Leaders in the Making: How Teachers Can Build Life Skills Through Language Learning

Language classes have always been about more than grammar, vocabulary and pronunciation.

A good language lesson teaches students how to ask for help, express an opinion, listen carefully, solve a misunderstanding, work with others and find the courage to speak even when they are not completely sure. In other words, every meaningful language lesson is also a rehearsal for real life.

This is exactly where Leaders in the Making becomes relevant.

Leaders in the Making is an Erasmus+ project designed to help teachers bring life skills, entrepreneurial thinking and coaching-based learning into the language classroom. The project focuses on giving educators practical tools to help learners develop not only their language ability, but also the competences they need to communicate, collaborate and act with confidence in the world around them.

For language teachers, this is not just another educational trend. It is a clear answer to a question many teachers already ask themselves:

How can I make my lessons more relevant to real life?

What is Leaders in the Making?

Leaders in the Making is an Erasmus+ KA2 project that supports language teachers, teacher trainers and adult education professionals in developing students’ life and entrepreneurial competences alongside language acquisition.

The project is built around a simple but powerful idea: language learning becomes more meaningful when students use the language to think, decide, collaborate, reflect and create.

According to the official project page, Leaders in the Making focuses on essential skills such as adaptability, communication, problem-solving and decision-making . The project also uses coaching methods to make learning more engaging and transformative for both teachers and students .

In practical terms, this means that a language lesson can become a space where learners practise English while also developing leadership, self-awareness, critical thinking and teamwork.

Why life skills matter in language learning

Today, learners need more than correct answers. They need confidence, flexibility and the ability to use language in unpredictable situations.

A student may know the grammar of conditionals perfectly, but still struggle to negotiate, make a decision in a team or explain an idea clearly under pressure. A learner may have a strong vocabulary, but still hesitate when asked to lead a discussion or give constructive feedback.

This is why life skills matter.

Life skills help learners use language with purpose. They turn English from a school subject into a tool for real communication, employability and personal growth.
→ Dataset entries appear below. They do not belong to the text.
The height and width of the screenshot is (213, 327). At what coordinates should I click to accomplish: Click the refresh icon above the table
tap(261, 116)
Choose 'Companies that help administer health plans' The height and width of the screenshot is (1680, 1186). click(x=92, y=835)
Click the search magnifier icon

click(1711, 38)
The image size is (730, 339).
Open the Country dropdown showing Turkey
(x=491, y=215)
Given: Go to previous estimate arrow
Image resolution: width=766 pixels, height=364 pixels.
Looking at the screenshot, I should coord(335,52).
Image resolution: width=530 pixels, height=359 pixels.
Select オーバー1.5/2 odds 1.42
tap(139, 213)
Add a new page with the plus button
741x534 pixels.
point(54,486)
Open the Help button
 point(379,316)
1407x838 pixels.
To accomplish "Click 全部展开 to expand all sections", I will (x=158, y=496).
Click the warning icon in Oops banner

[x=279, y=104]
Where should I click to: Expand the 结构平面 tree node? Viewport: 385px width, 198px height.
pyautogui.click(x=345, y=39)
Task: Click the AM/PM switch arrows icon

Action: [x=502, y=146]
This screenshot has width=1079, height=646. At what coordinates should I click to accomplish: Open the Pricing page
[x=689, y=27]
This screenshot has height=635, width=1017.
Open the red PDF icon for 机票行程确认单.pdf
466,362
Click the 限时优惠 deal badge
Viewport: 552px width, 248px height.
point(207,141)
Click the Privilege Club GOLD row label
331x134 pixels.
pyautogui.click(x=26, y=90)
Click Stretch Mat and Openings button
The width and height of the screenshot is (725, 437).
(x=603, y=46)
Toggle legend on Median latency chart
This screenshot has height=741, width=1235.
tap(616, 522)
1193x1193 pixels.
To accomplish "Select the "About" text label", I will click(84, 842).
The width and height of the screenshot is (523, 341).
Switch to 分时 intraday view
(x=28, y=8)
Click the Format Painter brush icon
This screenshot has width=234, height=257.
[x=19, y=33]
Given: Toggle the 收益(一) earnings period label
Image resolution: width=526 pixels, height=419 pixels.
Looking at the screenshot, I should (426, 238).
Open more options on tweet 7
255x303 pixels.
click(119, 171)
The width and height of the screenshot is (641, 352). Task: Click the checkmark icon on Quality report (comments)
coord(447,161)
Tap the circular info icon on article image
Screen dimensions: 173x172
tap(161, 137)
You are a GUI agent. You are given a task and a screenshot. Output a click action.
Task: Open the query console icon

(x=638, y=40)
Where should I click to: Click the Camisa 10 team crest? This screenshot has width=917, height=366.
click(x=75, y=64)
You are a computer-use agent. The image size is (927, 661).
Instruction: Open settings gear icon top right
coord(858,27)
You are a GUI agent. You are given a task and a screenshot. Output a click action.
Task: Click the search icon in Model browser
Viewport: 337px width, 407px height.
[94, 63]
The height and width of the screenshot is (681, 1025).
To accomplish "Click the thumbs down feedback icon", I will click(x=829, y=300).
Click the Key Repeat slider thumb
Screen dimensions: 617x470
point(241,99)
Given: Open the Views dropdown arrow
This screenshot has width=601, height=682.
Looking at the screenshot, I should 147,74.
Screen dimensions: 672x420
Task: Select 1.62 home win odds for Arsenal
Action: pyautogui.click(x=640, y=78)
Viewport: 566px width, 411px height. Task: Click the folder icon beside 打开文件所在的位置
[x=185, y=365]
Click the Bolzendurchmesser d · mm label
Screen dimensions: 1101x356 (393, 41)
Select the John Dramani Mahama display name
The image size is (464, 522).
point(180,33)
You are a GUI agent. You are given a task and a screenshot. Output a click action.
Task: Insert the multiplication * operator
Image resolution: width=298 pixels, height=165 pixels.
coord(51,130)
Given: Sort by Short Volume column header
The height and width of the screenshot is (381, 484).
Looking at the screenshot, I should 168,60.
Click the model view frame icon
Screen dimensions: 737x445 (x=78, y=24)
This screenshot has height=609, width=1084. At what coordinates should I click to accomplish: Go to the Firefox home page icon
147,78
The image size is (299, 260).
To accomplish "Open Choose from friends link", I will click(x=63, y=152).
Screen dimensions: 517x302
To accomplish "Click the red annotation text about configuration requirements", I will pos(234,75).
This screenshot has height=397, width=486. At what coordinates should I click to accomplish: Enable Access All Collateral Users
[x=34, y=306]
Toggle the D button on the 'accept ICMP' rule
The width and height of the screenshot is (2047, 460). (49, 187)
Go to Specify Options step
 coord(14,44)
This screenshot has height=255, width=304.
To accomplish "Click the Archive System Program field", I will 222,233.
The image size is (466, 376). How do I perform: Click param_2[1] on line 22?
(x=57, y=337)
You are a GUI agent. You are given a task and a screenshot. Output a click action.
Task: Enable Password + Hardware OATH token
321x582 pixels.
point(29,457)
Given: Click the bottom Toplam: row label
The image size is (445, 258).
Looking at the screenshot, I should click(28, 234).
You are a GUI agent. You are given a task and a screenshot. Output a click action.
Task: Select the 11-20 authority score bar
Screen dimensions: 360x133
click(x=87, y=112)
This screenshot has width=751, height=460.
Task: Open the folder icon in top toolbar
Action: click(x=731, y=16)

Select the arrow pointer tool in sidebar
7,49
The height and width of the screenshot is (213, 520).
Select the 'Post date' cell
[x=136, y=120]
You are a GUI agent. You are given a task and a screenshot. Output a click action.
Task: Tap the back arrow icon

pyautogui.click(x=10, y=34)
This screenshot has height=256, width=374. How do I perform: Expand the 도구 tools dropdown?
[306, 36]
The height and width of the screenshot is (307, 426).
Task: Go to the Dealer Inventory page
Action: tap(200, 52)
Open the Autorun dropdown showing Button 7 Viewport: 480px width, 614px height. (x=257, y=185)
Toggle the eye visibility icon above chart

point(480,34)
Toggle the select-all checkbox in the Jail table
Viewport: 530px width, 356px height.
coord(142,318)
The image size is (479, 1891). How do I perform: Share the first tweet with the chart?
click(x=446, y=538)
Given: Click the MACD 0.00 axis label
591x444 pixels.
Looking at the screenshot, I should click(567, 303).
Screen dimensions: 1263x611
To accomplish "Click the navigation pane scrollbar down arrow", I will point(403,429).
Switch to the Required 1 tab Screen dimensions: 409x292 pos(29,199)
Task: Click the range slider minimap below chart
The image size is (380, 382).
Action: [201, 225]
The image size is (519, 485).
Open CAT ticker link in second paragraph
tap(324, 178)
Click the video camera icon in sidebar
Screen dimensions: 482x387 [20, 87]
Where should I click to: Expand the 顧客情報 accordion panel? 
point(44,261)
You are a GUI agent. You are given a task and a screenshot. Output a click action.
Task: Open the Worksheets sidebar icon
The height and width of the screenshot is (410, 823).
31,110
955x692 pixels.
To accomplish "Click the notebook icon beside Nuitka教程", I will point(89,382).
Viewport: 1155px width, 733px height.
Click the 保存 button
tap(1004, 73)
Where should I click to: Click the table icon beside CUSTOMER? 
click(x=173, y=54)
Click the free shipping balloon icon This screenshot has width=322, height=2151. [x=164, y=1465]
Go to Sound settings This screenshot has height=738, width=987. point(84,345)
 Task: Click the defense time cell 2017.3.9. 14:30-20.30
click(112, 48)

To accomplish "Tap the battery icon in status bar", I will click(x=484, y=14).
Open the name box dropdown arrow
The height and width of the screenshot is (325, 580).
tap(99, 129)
For adult learners especially, this is highly relevant. Many adults study English because they want better career opportunities, more confidence at work, stronger communication skills or the ability to participate more actively in international contexts. Leaders in the Making responds directly to these needs by connecting language learning with employability, entrepreneurship and active citizenship .

What does the Leaders in the Making toolkit include?

The project will provide a practical digital toolkit for educators. This is important because teachers do not just need theory. They need materials they can actually use in class.

The toolkit includes:

Learning materials

These include presentations, student handouts, printable cards and supporting resources designed for task-based and project-based learning .

This matters because task-based learning helps students use language for meaningful outcomes. Instead of only completing exercises, students work towards a goal: solving a problem, building an idea, creating a plan or reflecting on a decision.

Lesson plans

The project includes lesson plans aligned with the educational materials. These lesson plans outline goals, skills, teaching techniques, methods, activity outcomes, procedures and post-activity review stages .

For teachers, this creates structure. For learners, it creates clarity.

Self-assessment and team-assessment questionnaires

The toolkit also includes SAQs and TAQs: self-assessment and team-assessment questionnaires. These help students evaluate their own performance and reflect on how they work with others .

This is especially useful because leadership and communication skills are not developed only by doing activities. They are developed by reflecting on what happened, what worked, what was difficult and what could improve next time.

Teacher guidelines

The toolkit will also provide guidelines for teachers, helping them interpret assessment questionnaires, design follow-up tasks and personalise lessons based on learner progress .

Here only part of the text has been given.